* **EXERCISE BRIEF**:
Could you retype all of the data below exactly as given?

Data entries
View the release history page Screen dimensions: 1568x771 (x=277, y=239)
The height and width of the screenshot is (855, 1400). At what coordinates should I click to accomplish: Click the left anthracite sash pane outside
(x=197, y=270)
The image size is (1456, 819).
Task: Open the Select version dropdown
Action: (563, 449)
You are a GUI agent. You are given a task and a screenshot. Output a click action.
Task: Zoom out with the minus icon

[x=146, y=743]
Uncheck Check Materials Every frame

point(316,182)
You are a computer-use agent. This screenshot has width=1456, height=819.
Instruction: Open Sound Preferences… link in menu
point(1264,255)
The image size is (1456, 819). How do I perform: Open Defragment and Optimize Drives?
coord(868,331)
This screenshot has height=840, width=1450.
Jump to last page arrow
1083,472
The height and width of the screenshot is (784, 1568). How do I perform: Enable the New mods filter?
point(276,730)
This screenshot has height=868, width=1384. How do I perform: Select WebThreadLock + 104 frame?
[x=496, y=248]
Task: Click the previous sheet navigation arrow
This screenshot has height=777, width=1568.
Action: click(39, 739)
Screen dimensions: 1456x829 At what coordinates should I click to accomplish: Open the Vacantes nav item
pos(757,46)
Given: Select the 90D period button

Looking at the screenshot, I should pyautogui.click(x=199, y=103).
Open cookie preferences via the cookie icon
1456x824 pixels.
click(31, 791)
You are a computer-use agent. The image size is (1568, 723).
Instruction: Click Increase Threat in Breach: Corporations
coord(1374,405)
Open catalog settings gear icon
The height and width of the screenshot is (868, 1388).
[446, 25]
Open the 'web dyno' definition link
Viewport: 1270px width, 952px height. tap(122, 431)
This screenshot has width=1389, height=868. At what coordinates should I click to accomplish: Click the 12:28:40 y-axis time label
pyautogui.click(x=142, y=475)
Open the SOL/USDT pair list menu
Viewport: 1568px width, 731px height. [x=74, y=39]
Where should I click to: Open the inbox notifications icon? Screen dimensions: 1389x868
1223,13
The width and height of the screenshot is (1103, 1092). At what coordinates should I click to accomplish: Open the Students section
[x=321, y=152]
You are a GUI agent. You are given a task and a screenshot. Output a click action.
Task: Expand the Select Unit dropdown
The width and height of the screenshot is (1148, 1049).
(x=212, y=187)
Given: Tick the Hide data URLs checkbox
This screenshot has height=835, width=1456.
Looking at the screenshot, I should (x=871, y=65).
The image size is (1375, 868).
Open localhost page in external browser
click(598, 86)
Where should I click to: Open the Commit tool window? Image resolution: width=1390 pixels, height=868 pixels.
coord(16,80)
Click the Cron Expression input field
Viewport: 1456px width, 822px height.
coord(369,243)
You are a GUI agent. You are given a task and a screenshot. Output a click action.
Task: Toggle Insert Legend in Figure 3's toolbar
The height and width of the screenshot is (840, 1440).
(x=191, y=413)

* **TASK SOLUTION**:
View the release history page Screen dimensions: 1568x771 (x=277, y=239)
The height and width of the screenshot is (855, 1400). At what coordinates should I click to accomplish: Click the left anthracite sash pane outside
(x=197, y=270)
The image size is (1456, 819).
Task: Open the Select version dropdown
Action: (563, 449)
You are a GUI agent. You are given a task and a screenshot. Output a click action.
Task: Zoom out with the minus icon

[x=146, y=743]
Uncheck Check Materials Every frame

point(316,182)
You are a computer-use agent. This screenshot has width=1456, height=819.
Instruction: Open Sound Preferences… link in menu
point(1264,255)
The image size is (1456, 819). How do I perform: Open Defragment and Optimize Drives?
coord(868,331)
This screenshot has height=840, width=1450.
Jump to last page arrow
1083,472
The height and width of the screenshot is (784, 1568). How do I perform: Enable the New mods filter?
point(276,730)
This screenshot has height=868, width=1384. How do I perform: Select WebThreadLock + 104 frame?
[x=496, y=248]
Task: Click the previous sheet navigation arrow
This screenshot has height=777, width=1568.
Action: click(39, 739)
Screen dimensions: 1456x829 At what coordinates should I click to accomplish: Open the Vacantes nav item
pos(757,46)
Given: Select the 90D period button

Looking at the screenshot, I should pyautogui.click(x=199, y=103).
Open cookie preferences via the cookie icon
1456x824 pixels.
click(31, 791)
You are a computer-use agent. The image size is (1568, 723).
Instruction: Click Increase Threat in Breach: Corporations
coord(1374,405)
Open catalog settings gear icon
The height and width of the screenshot is (868, 1388).
[446, 25]
Open the 'web dyno' definition link
Viewport: 1270px width, 952px height. tap(122, 431)
This screenshot has width=1389, height=868. At what coordinates should I click to accomplish: Click the 12:28:40 y-axis time label
pyautogui.click(x=142, y=475)
Open the SOL/USDT pair list menu
Viewport: 1568px width, 731px height. [x=74, y=39]
Where should I click to: Open the inbox notifications icon? Screen dimensions: 1389x868
1223,13
The width and height of the screenshot is (1103, 1092). At what coordinates should I click to accomplish: Open the Students section
[x=321, y=152]
You are a GUI agent. You are given a task and a screenshot. Output a click action.
Task: Expand the Select Unit dropdown
The width and height of the screenshot is (1148, 1049).
(x=212, y=187)
Given: Tick the Hide data URLs checkbox
This screenshot has height=835, width=1456.
Looking at the screenshot, I should (x=871, y=65).
The image size is (1375, 868).
Open localhost page in external browser
click(598, 86)
Where should I click to: Open the Commit tool window? Image resolution: width=1390 pixels, height=868 pixels.
coord(16,80)
Click the Cron Expression input field
Viewport: 1456px width, 822px height.
coord(369,243)
You are a GUI agent. You are given a task and a screenshot. Output a click action.
Task: Toggle Insert Legend in Figure 3's toolbar
The height and width of the screenshot is (840, 1440).
(x=191, y=413)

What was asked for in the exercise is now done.